Redesigning the autopkgtest controller/workers CI system for Ubuntu and Debian -- call for spec review

Mon Mar 31 13:59:03 UTC 2014

>>>>> Martin Pitt <mpitt at debian.org> writes:

    > Hey all,
    > thanks everyone for the meeting this week. Based on the discussion on
    > this mail thread, the hangout, various IRC meetings, and some
    > investigations I now drafted a spec about the goals, design, data
    > structure, failure case analysis, and debci TODO list. I'd would
    > appreciate if you could take some minutes to review this, check if you
    > agree on the design, try to come up with other scenarios what can go
    > wrong, etc:

    >   https://wiki.debian.org/MartinPitt/DistributedDebCI

Great stuff, lots to read ;)

    > It's a wiki, so please feel free to correct/adjust/amend stuff.

Account verification pending for the last hours so here is the thing I
wanted to fix:

= Queue structure =

"so that we can support workers which can only certain releases,"

*can only {support,serve} ?

    > Discussion here is also welcome, of course.

A few remarks below but nothing blocking.

While your document aim at sharing design/code between
debci/britney/auto-package-testing, I've tried to think about reducing
divergences between them and the uci-engine we're building.

TD;LR: Apart from the health check and some minor details in how we use
queues, nothing incompatible caught my eyes.

= Goals = 

Selecting which dep8 tests to run come back a few times, sometimes mixed
with scheduling them.

"QEMU with KVM is only available on some architectures, on the others we
want to run all tests which don't need QEMU and skip the rest. "

How do we skip ?

"Or some tests may want to assume a fully running graphical desktop
environment, while most tests just want to run in a minimal
deboostrap-like environment."

How do we select them or distribute them to the right workers ?

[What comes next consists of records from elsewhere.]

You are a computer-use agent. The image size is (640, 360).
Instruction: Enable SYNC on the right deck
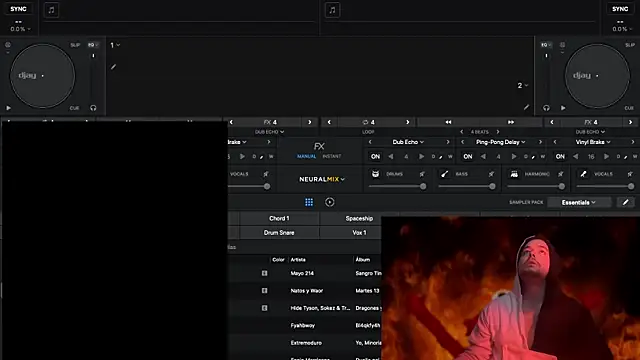pyautogui.click(x=620, y=9)
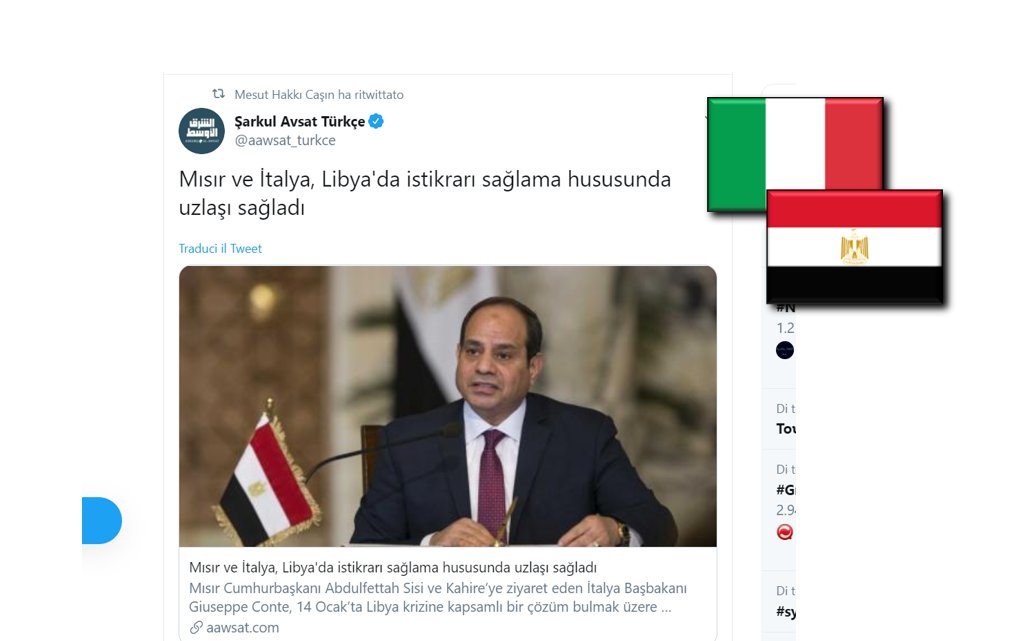Open the Tov trending topic
1009x641 pixels.
pos(786,429)
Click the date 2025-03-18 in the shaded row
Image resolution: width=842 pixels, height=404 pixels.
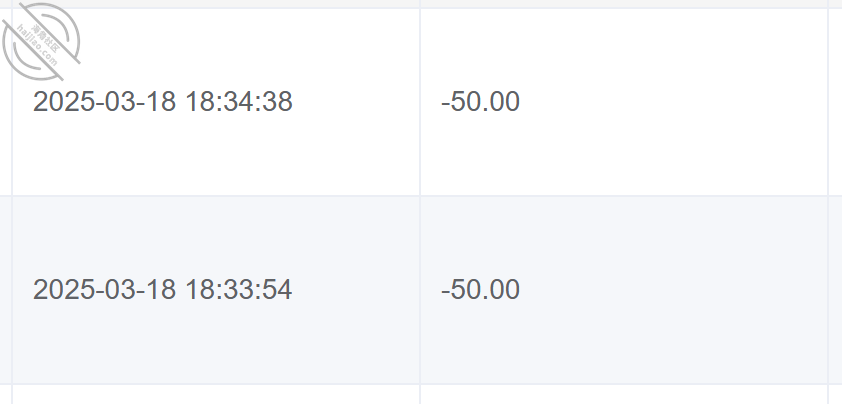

"strictly separate the test execution backends, ... and the policy
(i. e. when to run which test)"

Where is the policy defined ?

Overall, it's still unclear to me whether adt-run should support a way
to select tests or if the test themselves need to be able to skip when
they miss support from the testbed. (I'm talking about dep8 tests here
even if the same issues exist for individual tests in a test suite).

= Design =

== Data structure ==

I think the data store supports a subset of a DFS so if we try to use
the data store API as much as possible, the parts that requires a DFS
will be narrowed.

That may also allow debci to just not need to setup swift (and will
avoid downloads/uploads to swift) since the files will just be produced
locally.

"release/architecture/sourcepkg/YYYYMMDD_HHMMSS_hostname[_tag1[_tag2]]/autopkgtest_output_files"

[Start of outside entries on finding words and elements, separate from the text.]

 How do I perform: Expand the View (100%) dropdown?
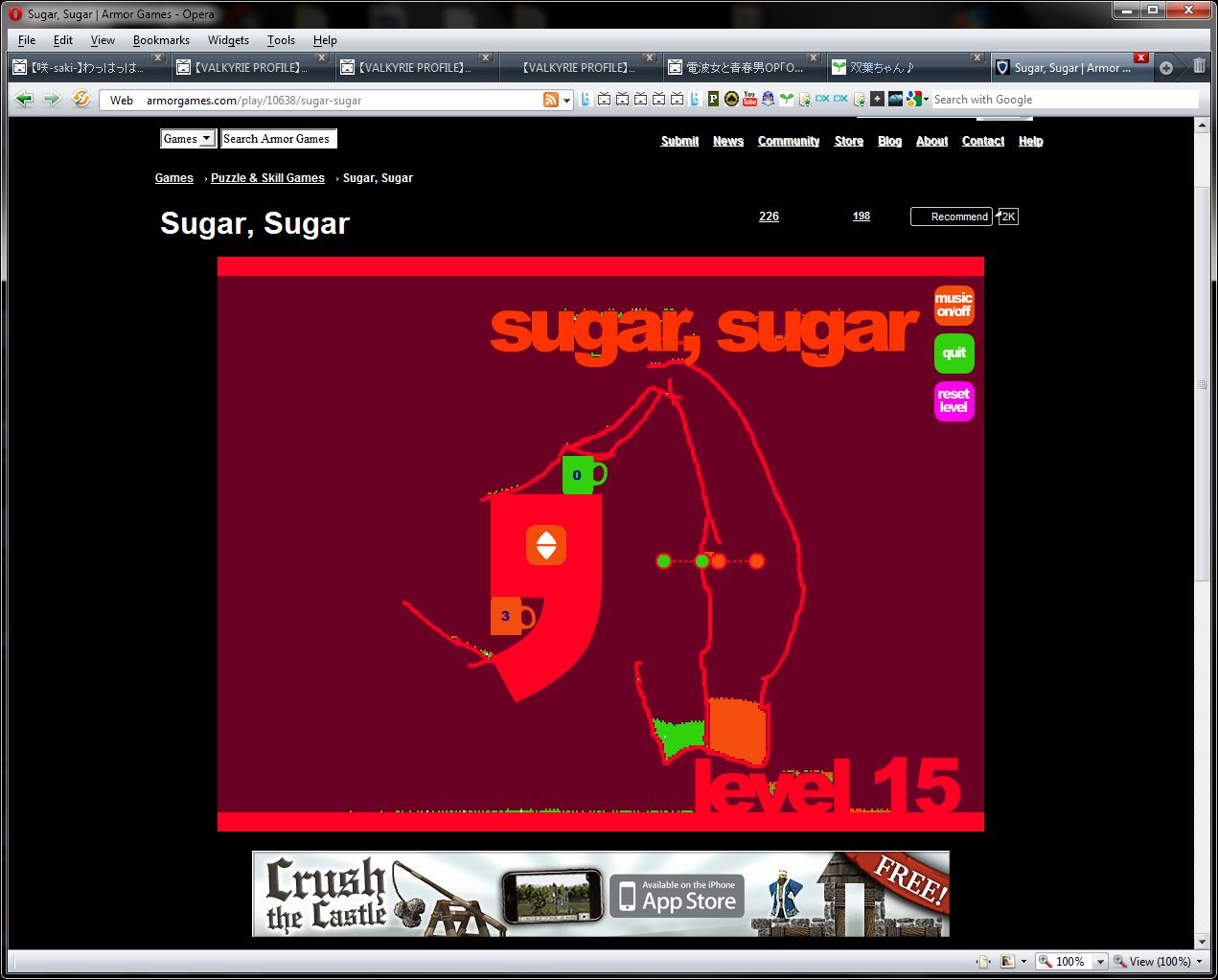click(x=1199, y=961)
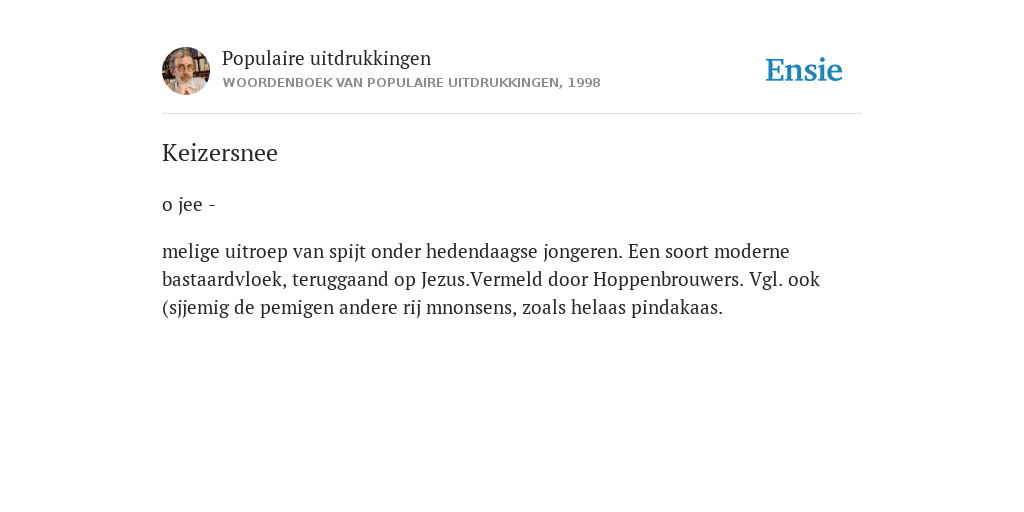Click the Woordenboek van Populaire Uitdrukkingen source subtitle

[411, 83]

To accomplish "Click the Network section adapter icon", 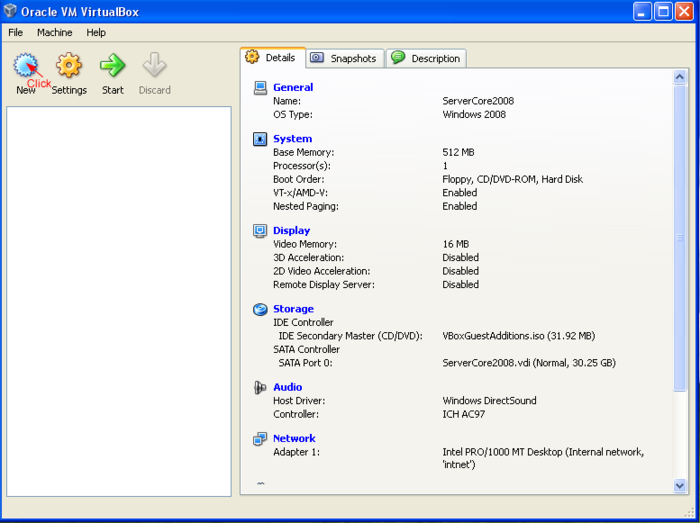I will [x=260, y=438].
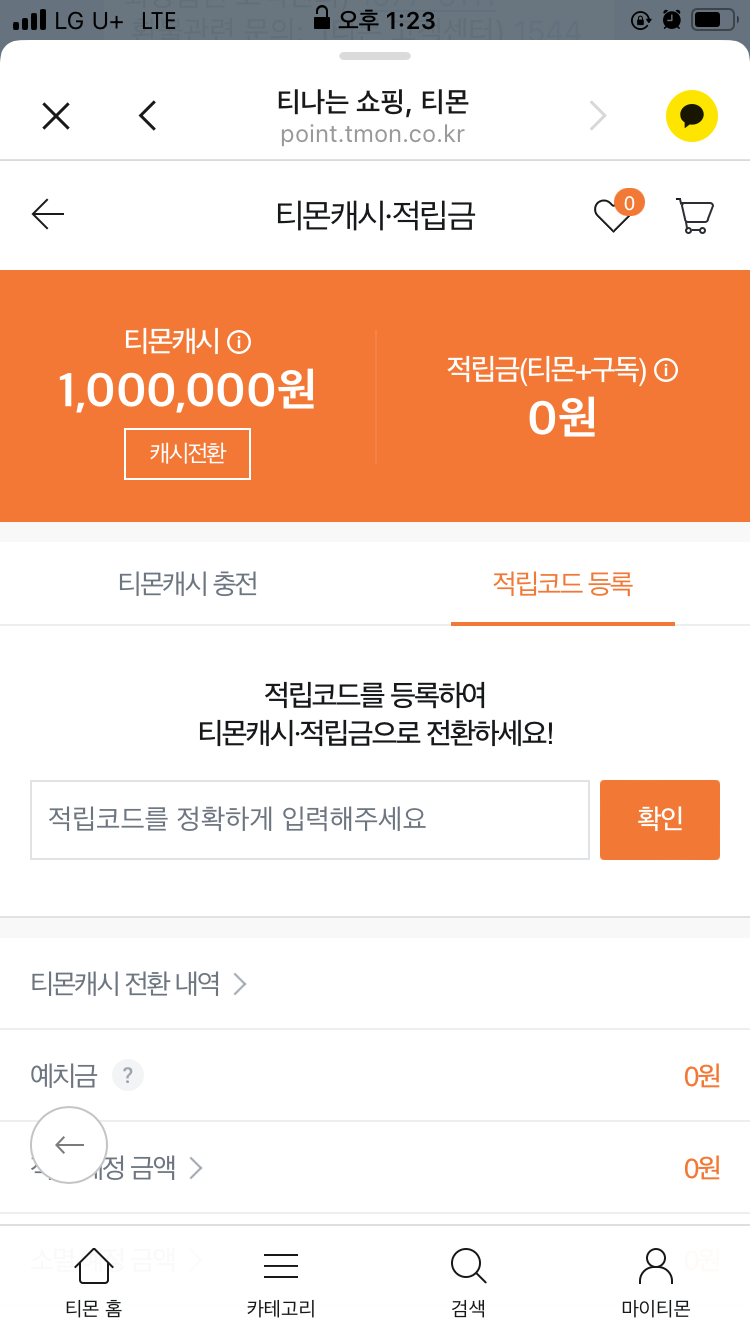Open the shopping cart icon
This screenshot has height=1334, width=750.
[694, 215]
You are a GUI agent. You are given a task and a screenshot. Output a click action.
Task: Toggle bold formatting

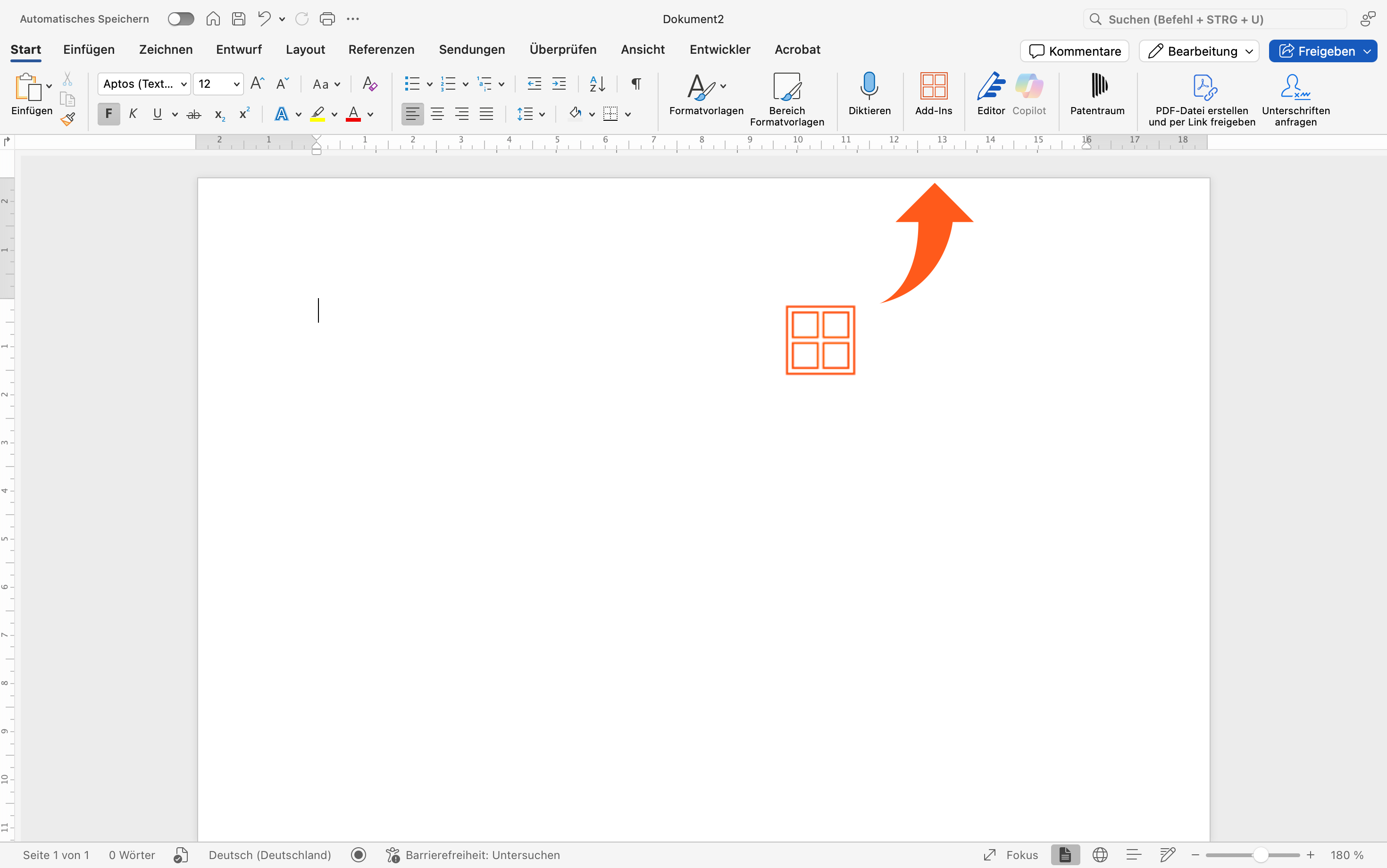coord(109,113)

I suspect that different users will want different orders or filters
there.

How about /release/sourcepkg/version/hostname/YMD_HMS ?

Since architecture and tags are specific to the host (correct ?), I
don't feel they should appear here.

But also see below for more about hostnames.

== Job distribution/management ==

=== Queue structure ===

I'm not sure there is a distinction between the queue name and the host
name in your proposal so I assumed they were the same.

How about using FQDN for host names so a proper name space is defined
and leave the hosts provide their specific tags on request ? This is
related to test scheduling no ? (at least that's how I read 'platform
tags' in 'Job creation')

=== Job consumption ===

"A worker node knows its supported architecture(s), the ADT
schroots/containers/VMs it has available and their releases"

I'm worried that making the worker handle that added complexity will
make things harder in various places (schroots failures vs worker
failure for example).

Why not defining a worker as supporting a single architecture and a
single release and rely on the FQDN to carry that info ?

= Health check =

Great work. We don't cover as much in the uci-engine so far so I don't
have a lot of feedback here (but we're actively discussing the same kind
of issues but we have different kind of workers in addition to the ones
running the tests).

== Test-induced problems ==

=== test hangs indefinitely ===

"At least in the first stage of the implementation it is recommended to
rely on manually retrying tests after inspecting the reason."

By manually you mean from the highest level by end users ?

"During that time, the node won't accept any other request"

You mean the queue is closed ? Does that imply you always have available
workers for any set of arch/release/platform flags ?

== AMPQ problems ==

+1

=== all AMQP brokers go down ===

+1 though you should probably mention that the same is true for swift.

== controller problems ===

"britney or CI request a test ... for which no workers are available"

May be that's the answer to my previous question ;)

Sorry for the ~lenghty email but your document was also 10 pages long
(and full of great suff ;)

      Vincent